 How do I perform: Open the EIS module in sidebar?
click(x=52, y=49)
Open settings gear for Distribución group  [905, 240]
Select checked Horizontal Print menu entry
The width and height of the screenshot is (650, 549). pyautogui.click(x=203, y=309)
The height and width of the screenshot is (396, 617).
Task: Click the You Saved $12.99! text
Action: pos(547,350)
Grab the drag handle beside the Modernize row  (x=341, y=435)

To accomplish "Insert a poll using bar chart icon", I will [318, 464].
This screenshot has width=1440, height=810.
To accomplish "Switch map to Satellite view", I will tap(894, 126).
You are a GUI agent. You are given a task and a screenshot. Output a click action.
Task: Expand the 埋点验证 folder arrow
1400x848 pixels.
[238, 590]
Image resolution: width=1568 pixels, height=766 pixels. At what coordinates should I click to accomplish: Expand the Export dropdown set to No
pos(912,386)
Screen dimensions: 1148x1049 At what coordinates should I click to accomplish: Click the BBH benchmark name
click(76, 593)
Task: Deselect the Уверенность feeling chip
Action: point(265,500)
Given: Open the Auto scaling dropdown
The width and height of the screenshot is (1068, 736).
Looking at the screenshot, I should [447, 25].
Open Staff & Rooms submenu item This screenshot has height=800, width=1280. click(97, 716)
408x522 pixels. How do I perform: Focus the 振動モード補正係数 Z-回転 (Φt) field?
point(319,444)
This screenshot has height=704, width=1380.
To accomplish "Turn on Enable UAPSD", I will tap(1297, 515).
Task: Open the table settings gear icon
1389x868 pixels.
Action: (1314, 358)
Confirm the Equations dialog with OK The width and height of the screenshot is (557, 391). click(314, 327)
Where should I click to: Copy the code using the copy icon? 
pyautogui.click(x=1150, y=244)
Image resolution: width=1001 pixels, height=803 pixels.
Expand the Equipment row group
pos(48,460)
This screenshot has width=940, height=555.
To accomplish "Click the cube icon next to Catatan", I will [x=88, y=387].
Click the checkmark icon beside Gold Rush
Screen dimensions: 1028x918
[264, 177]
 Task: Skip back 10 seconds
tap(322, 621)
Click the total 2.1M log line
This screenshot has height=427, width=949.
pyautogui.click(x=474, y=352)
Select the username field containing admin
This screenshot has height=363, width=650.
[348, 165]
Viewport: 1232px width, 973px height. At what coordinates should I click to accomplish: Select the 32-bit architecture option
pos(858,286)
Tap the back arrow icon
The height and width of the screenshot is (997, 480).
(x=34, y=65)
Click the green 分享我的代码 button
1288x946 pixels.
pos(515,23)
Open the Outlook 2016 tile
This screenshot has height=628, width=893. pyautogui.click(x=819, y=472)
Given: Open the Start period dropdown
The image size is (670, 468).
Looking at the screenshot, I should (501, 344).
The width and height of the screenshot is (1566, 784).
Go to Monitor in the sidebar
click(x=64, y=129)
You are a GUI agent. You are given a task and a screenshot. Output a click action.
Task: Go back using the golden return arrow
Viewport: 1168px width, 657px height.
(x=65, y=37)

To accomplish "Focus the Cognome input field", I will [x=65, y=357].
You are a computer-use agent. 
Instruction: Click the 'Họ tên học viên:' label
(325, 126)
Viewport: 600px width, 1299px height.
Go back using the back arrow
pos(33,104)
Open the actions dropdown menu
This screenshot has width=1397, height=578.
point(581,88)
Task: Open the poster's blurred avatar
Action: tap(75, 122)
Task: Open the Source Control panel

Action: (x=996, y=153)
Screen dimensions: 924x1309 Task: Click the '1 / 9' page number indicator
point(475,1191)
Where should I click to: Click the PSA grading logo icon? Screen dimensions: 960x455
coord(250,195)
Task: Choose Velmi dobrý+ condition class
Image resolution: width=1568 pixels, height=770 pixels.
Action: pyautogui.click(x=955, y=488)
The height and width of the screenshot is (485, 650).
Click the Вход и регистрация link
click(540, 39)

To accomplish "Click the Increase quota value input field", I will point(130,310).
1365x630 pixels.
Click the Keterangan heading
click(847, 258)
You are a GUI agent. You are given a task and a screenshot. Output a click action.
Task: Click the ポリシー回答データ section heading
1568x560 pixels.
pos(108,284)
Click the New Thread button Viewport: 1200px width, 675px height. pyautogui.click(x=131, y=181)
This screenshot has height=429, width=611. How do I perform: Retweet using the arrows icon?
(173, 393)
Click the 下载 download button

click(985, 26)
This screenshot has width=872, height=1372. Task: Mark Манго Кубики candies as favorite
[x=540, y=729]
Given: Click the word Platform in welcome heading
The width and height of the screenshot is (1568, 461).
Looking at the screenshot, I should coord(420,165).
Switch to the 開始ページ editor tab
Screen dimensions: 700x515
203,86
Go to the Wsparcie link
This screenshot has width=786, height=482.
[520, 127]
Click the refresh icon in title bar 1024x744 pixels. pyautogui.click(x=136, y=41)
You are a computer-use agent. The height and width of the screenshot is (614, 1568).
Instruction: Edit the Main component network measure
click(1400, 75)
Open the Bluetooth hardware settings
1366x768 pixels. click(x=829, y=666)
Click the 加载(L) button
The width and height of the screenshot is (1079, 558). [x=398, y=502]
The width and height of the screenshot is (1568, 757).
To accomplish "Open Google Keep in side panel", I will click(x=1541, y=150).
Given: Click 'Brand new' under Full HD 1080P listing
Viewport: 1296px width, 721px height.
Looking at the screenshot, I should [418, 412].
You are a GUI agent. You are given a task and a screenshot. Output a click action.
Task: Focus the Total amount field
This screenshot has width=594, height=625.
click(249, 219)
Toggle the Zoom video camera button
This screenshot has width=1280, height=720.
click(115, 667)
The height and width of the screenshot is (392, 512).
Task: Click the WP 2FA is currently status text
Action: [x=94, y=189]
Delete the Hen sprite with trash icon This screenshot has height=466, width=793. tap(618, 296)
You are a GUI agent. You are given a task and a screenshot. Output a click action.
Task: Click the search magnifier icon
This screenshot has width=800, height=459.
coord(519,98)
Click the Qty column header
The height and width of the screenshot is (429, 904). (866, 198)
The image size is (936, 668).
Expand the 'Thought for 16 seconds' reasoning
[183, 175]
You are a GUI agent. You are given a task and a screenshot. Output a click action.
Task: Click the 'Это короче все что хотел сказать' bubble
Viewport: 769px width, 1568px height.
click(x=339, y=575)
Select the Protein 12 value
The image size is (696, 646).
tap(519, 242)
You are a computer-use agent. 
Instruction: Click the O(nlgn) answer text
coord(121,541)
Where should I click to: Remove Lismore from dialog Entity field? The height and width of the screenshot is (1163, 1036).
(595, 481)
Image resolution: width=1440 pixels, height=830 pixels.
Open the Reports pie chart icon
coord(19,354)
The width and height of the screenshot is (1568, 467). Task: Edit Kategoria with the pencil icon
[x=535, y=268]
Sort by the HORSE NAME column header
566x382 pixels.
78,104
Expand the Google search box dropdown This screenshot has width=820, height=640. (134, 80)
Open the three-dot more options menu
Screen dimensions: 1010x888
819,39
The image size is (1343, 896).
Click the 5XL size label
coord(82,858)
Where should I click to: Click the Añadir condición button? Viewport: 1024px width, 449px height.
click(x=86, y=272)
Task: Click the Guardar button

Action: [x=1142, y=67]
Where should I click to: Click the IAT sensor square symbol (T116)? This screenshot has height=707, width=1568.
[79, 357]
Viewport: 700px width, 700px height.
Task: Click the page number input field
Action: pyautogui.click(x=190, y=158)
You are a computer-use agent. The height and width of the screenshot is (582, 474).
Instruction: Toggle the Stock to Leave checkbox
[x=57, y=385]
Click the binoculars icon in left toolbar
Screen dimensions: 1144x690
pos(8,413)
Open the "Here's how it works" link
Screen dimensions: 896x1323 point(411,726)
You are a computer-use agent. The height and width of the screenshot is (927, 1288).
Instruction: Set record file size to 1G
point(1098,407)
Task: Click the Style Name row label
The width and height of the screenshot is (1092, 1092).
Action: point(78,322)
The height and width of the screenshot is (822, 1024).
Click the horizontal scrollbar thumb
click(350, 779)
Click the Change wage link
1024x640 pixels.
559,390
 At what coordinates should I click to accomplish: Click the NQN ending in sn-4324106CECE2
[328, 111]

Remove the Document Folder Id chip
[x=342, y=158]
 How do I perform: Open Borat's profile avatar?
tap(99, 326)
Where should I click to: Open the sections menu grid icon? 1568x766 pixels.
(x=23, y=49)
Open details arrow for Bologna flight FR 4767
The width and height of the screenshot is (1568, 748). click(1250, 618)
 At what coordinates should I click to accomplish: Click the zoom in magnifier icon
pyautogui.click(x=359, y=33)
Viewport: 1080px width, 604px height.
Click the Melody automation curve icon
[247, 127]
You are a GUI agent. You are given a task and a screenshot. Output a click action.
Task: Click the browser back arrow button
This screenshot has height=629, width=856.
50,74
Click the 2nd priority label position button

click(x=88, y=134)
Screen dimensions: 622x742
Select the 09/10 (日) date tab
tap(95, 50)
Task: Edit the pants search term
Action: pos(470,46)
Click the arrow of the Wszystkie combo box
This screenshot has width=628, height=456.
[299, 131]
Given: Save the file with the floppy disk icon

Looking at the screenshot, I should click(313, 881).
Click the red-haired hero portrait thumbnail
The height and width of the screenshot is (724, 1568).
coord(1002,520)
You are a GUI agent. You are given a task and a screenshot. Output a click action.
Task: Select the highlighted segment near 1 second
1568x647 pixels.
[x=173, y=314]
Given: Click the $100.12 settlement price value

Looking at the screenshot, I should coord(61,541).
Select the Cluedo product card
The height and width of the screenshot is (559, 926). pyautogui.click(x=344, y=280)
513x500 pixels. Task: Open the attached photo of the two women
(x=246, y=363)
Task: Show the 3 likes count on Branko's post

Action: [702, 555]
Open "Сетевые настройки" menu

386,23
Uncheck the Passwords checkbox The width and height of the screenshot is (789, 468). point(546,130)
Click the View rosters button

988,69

________________________

Using the data above, extract exactly the lines from the one that holds "Image resolution: width=1440" to the one that holds "Sort by the HORSE NAME column header", both ends included, and no others.

| The answer |
Image resolution: width=1440 pixels, height=830 pixels.
Open the Reports pie chart icon
coord(19,354)
The width and height of the screenshot is (1568, 467). Task: Edit Kategoria with the pencil icon
[x=535, y=268]
Sort by the HORSE NAME column header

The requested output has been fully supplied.